The L.A. Times' decision to go ahead and distribute Parade magazine's Benazir Bhutto issue as if she were still alive — with an unfortunate cover line — has drawn more than 100 complaints. An editor's note on page two of Sunday's A section tried to explain it away — "The Times distributes but does not publish Parade" — but as the paper's readers' representative wrote today, "Not everyone saw the note, and even the readers who did weren't happy about the decision to distribute Parade in light of the leader's death."
Dan Harrison of Los Angeles was one of dozens who had called and written by midday Sunday: "My wife and I were both severely disappointed in the L.A. Times' decision to include todayís Parade magazine with Benazir Bhutto on the cover, with the obvious assumption that she was still alive. We understand that the L.A. Times doesnít publish Parade and that it was published before her assassination, but The Times does ASSEMBLE the newspaper and there is no way that it should have been included....
Reader Maureen Cobbett of Temple City hadn't seen that Page A2 note: "To allow this issue to be distributed as if Ms. Bhutto was still alive is disrespectful of her memory, insensitive to Ms. Bhutto's family, friends and loyal followers, and irresponsible journalism. Would an interview with a slain U.S. politician have been treated in this way? I think not. Shame on Parade magazine and the L.A. Times!"

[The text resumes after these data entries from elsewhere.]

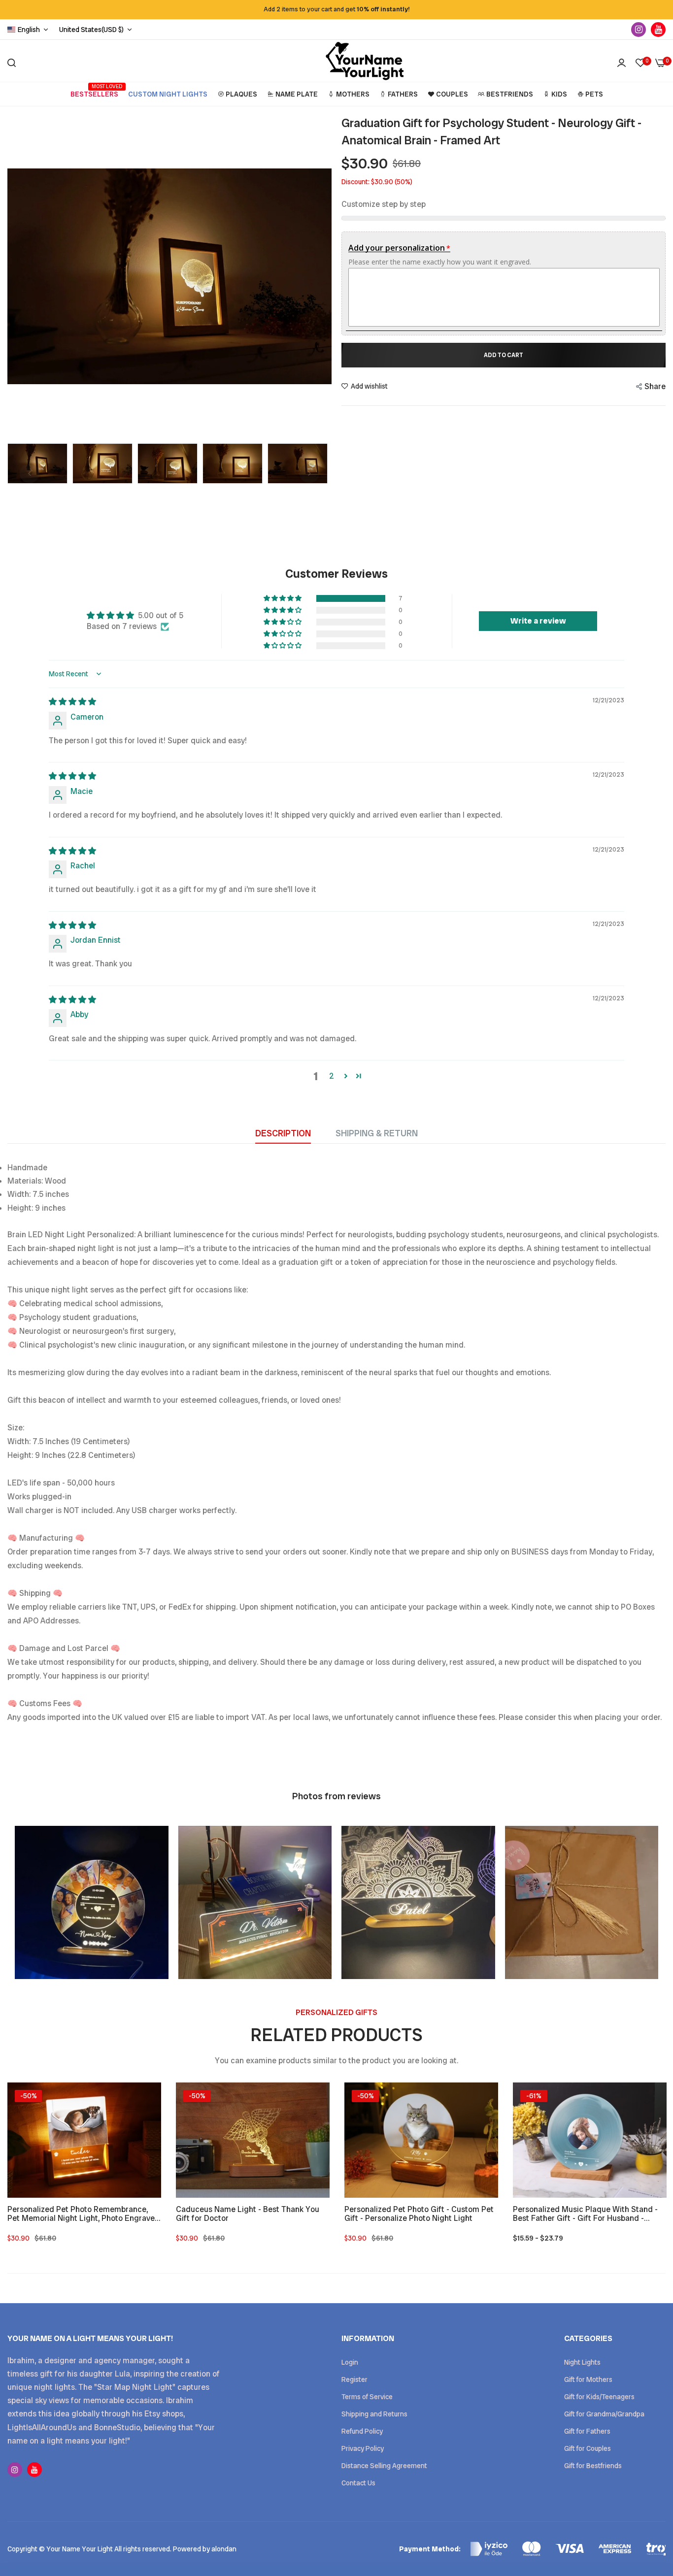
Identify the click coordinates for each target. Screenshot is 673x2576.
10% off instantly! (383, 9)
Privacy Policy (362, 2448)
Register (354, 2379)
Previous (17, 276)
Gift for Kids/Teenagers (599, 2396)
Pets (594, 94)
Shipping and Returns (374, 2414)
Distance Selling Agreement (384, 2465)
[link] (144, 2100)
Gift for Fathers (587, 2431)
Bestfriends (509, 94)
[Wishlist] (640, 63)
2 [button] (331, 1076)
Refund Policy (362, 2431)
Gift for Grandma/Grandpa (604, 2414)
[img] (72, 701)
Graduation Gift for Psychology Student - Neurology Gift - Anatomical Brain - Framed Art (491, 131)
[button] (283, 598)
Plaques (241, 94)
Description (283, 1133)
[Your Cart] (660, 63)
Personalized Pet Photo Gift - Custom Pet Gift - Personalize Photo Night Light (419, 2214)
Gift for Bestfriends (593, 2465)
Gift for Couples (587, 2448)
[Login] (621, 63)
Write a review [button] (538, 621)
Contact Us (358, 2482)
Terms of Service (367, 2396)
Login (349, 2362)
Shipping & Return (377, 1133)
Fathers (403, 94)
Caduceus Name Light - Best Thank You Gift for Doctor (247, 2214)
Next (322, 276)
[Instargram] (638, 29)
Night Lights (582, 2362)
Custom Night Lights (167, 94)
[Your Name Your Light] (364, 63)
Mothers (353, 94)
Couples (452, 94)
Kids (559, 94)
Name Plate (296, 94)
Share (655, 386)
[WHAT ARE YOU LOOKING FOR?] (11, 63)
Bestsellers (94, 91)
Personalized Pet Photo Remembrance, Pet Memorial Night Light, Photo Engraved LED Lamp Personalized (83, 2214)
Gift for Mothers (588, 2379)
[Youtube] (658, 29)
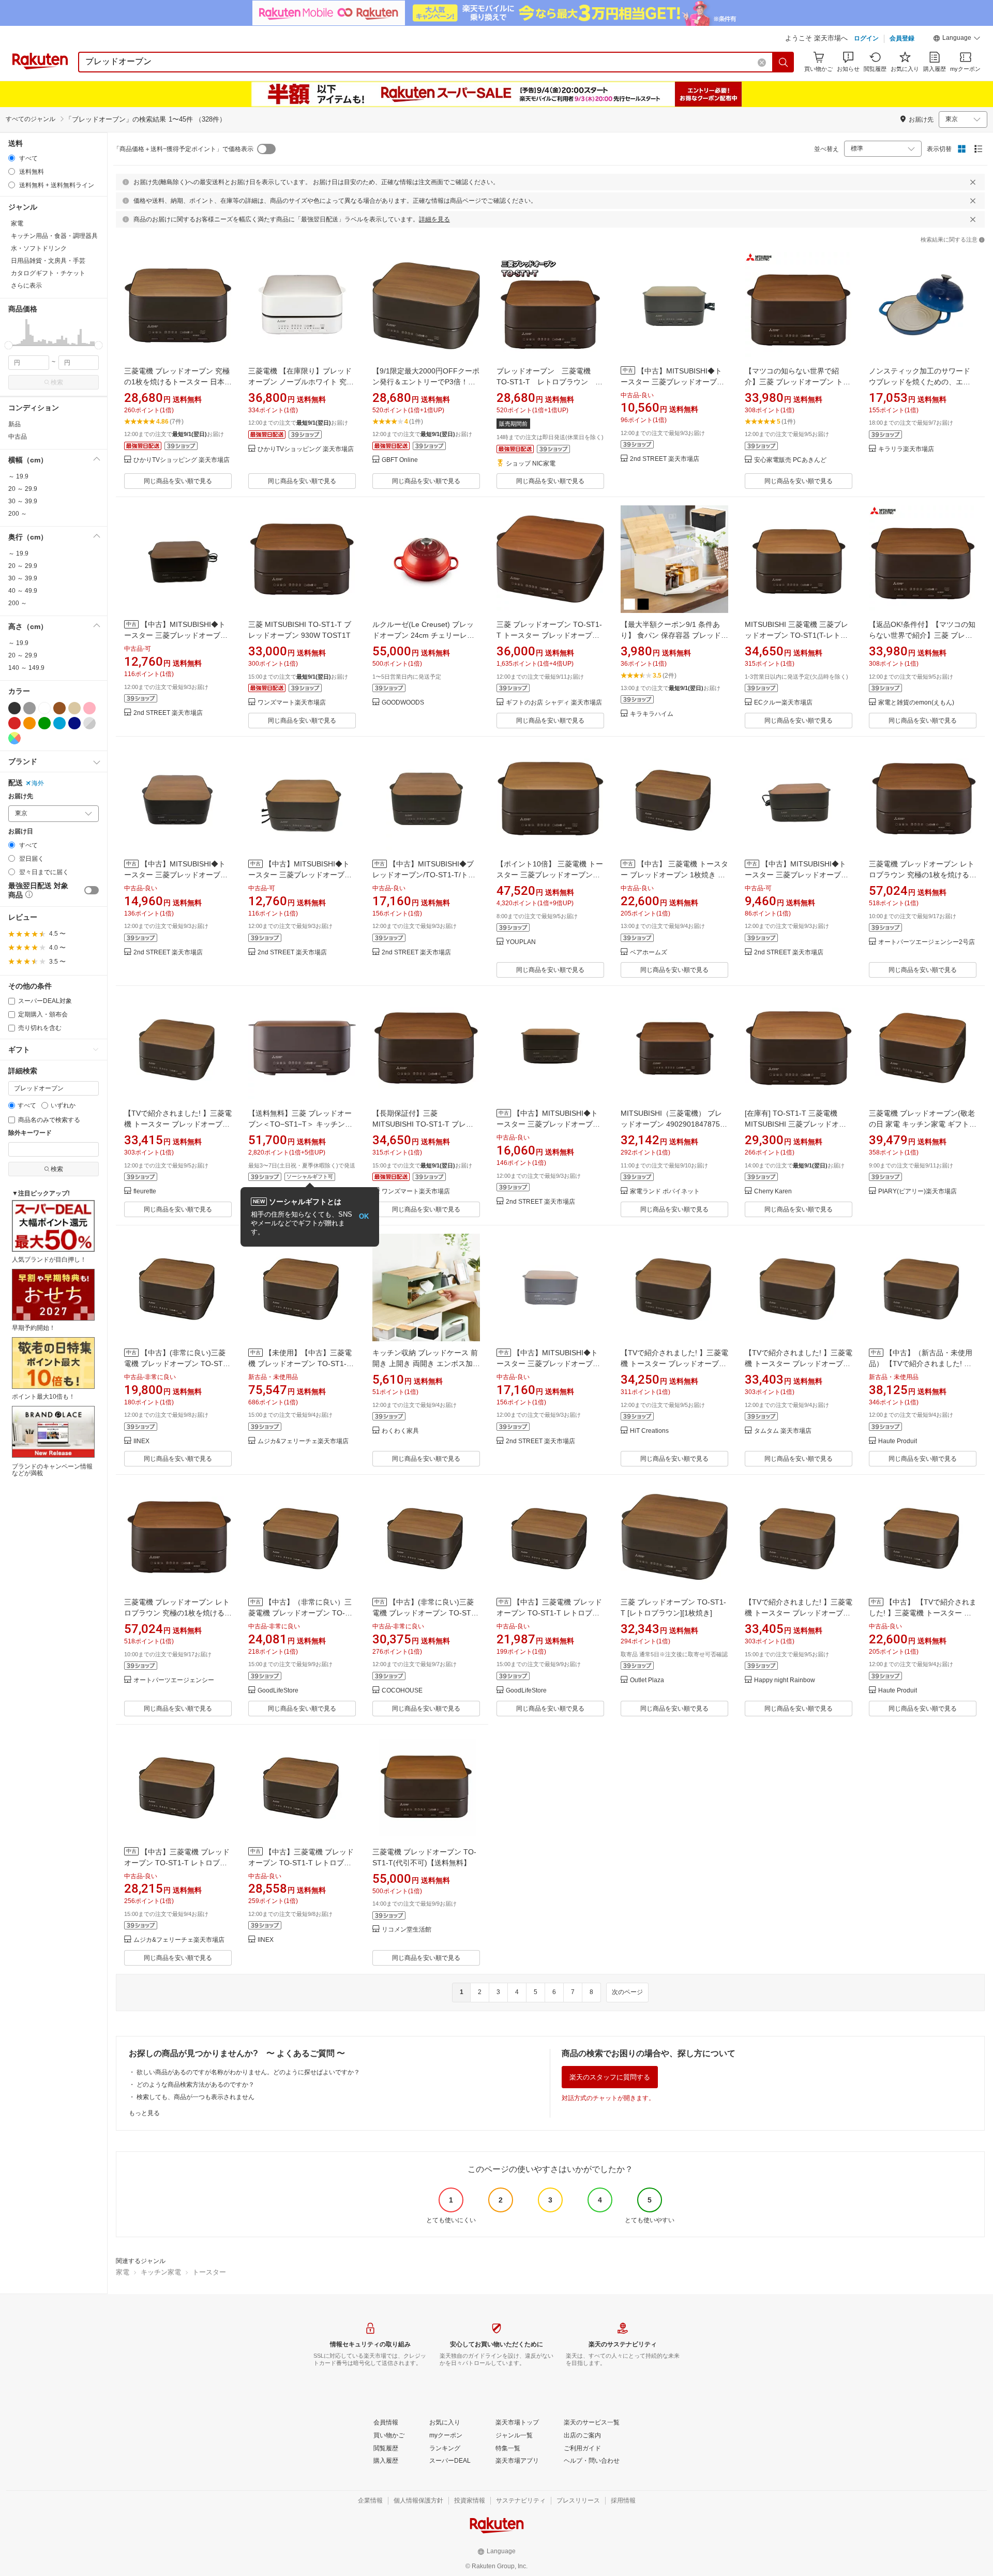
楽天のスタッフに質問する (609, 2077)
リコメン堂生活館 (406, 1929)
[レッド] (14, 723)
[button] (957, 39)
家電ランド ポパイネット (665, 1191)
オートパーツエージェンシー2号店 (926, 942)
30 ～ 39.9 (22, 501)
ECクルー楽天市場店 (783, 702)
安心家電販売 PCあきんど (790, 460)
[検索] (783, 62)
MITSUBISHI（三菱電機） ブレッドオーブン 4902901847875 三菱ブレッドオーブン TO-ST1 (671, 1124)
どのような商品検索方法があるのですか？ (195, 2084)
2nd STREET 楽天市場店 (664, 459)
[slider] (8, 345)
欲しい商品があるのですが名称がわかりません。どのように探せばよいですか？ (248, 2072)
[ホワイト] (44, 708)
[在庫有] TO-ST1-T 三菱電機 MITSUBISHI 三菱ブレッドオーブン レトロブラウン (795, 1124)
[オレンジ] (29, 723)
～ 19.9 (18, 476)
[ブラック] (14, 708)
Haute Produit (897, 1441)
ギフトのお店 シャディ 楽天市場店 (554, 702)
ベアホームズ (648, 952)
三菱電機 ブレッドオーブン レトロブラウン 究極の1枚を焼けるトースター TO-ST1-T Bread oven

By Monday, more than 100 readers had complained. In response, L.A. Times publisher David Hiller said that The Times was legally bound to distribute Parade..."That issue was printed before she was killed and Parade magazine management made the determination to release the approximately 32 million copies they had printed, believing that there would be significant reader interest in one of the slain leader's last interviews. I am sorry if we gave offense to any of our readers, but we are contractually obligated to distribute Parade and we honored our legal commitment to do so."
Parade explain$ why it told the 400 papers that carry the cheesy magazine to stuff it in on Sunday despite the story being way out of date: "We decided that this was an important interview to $hare with the American people."